Les États-Unis ont renforcé leurs restrictions migratoires à l’égard de cinq pays africains, dont la Guinée, le Botswana, la Namibie, la Guinée-Bissau et la République centrafricaine. La mesure, entrée en vigueur le 1er janvier 2026, s’inscrit dans le durcissement de la politique migratoire engagée par l’administration Trump depuis son retour à la Maison Blanche.
Désormais, les ressortissants de ces pays sont soumis à des conditions d’accès plus strictes pour l’obtention d’un visa américain. Les autorités américaines imposent notamment le versement d’une caution comprise entre 5 000 et 15 000 USD, destinée à renforcer le filtrage des candidats et à limiter les risques de dépassement de séjour.

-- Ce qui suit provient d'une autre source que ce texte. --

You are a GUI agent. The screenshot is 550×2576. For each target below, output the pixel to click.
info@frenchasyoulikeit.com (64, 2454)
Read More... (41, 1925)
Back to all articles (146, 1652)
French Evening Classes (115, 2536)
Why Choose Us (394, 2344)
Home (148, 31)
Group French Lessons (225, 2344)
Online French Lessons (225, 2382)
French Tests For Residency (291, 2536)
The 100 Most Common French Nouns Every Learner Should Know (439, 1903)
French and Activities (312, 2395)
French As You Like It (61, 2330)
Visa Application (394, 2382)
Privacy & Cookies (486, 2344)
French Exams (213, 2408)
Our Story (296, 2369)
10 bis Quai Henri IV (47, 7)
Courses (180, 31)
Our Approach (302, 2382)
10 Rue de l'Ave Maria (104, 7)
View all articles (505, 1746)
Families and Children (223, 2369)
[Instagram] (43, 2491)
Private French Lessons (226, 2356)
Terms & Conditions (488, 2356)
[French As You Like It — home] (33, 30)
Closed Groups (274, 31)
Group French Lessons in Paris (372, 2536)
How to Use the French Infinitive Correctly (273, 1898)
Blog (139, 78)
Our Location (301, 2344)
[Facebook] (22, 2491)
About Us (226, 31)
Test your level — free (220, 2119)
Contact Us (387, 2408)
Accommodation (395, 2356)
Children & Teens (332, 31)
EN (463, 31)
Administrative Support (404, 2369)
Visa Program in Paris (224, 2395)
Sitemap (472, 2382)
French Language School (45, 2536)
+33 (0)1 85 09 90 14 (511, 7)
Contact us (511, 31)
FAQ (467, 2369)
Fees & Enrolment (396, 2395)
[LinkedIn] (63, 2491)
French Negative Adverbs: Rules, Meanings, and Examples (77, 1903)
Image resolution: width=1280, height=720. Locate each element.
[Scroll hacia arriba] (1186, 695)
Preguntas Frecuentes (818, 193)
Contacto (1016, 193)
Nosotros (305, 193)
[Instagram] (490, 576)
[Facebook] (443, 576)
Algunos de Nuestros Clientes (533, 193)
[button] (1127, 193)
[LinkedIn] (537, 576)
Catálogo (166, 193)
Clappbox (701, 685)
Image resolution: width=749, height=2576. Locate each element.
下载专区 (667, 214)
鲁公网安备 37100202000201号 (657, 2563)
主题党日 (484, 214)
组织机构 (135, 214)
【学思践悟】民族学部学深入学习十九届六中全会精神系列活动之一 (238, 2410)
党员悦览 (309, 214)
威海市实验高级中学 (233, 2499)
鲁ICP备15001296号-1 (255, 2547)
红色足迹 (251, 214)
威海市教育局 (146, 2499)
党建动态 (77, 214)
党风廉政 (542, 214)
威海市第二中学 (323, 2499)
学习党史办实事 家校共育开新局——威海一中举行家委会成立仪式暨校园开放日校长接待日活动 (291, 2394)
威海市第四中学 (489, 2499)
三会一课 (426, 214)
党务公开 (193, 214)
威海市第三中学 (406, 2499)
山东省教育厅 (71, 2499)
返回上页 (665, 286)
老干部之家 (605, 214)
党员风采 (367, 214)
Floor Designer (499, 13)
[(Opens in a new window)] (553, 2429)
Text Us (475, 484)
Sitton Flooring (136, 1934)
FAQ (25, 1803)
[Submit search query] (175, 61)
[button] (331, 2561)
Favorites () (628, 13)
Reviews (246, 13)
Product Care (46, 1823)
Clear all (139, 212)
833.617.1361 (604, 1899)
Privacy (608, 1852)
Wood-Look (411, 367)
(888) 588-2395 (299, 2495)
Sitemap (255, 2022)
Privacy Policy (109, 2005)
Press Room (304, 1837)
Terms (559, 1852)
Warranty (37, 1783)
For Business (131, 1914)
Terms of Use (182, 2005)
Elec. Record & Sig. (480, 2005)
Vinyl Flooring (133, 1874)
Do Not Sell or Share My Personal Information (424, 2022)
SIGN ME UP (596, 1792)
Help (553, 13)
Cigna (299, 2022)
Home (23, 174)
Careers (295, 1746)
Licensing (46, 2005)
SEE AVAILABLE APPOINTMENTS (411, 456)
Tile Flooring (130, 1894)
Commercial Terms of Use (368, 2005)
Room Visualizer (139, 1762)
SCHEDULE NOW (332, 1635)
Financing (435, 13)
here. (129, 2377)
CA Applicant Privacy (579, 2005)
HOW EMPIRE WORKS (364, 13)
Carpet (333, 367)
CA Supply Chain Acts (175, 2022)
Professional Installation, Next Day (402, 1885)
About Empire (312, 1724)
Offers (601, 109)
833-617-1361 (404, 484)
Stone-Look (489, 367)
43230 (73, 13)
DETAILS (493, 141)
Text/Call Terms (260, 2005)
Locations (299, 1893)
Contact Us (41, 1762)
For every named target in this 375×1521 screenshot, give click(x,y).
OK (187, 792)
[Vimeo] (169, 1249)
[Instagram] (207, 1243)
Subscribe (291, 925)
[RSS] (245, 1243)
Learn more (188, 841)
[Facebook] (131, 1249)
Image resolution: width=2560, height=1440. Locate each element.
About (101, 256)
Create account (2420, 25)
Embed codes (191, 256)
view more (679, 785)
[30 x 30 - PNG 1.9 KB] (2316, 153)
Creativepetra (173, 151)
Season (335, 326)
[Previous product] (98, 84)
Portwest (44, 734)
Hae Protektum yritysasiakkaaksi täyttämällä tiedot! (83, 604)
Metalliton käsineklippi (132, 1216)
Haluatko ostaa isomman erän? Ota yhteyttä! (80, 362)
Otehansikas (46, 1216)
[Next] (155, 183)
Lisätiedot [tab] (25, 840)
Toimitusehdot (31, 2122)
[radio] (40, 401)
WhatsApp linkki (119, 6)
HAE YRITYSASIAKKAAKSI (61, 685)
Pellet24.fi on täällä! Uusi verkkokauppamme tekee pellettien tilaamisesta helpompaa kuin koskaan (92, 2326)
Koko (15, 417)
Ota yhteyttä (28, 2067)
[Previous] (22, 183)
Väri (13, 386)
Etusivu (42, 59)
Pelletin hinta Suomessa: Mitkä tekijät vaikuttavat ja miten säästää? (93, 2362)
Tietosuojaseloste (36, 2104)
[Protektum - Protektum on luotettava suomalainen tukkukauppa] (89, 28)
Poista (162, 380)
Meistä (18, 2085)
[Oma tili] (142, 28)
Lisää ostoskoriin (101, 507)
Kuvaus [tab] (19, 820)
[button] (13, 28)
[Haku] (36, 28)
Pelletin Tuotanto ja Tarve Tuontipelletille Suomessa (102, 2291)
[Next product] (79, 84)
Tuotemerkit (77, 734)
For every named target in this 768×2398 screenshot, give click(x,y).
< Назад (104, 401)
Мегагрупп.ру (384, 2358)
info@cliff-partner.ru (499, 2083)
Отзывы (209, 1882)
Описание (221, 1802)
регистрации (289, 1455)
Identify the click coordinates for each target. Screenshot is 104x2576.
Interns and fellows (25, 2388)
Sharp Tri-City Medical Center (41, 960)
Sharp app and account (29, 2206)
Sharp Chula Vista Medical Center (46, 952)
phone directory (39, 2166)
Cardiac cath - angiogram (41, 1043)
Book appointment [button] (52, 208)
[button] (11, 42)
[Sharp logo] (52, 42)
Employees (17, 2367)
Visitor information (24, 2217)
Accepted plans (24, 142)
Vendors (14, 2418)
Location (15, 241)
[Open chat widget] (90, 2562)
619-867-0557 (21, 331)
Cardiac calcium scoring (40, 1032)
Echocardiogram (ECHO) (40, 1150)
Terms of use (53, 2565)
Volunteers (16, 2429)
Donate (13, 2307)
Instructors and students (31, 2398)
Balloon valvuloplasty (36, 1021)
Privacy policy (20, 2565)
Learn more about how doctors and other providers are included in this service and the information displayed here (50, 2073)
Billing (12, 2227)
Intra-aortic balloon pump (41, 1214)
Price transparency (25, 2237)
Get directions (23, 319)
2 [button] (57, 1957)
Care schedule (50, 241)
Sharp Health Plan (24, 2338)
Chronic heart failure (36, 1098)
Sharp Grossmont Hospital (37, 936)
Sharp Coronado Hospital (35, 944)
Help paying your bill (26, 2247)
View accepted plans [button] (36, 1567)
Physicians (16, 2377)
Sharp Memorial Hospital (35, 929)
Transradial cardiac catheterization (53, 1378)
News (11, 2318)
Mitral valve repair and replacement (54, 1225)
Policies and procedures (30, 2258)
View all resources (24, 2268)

À ces exigences financières s’ajoutent des entretiens obligatoires en présentiel, la transmission de plusieurs années d’activité sur les réseaux sociaux, ainsi qu’un historique détaillé des déplacements internationaux. Des contraintes qui pourraient sans doute réduire significativement la mobilité des étudiants, entrepreneurs et voyageurs guinéens vers les États-Unis.
Si certains pays africains, comme le Burkina Faso ou le Mali, ont déjà répondu à des mesures similaires par des restrictions réciproques, aucune réaction officielle n’a encore été annoncée côté guinéen.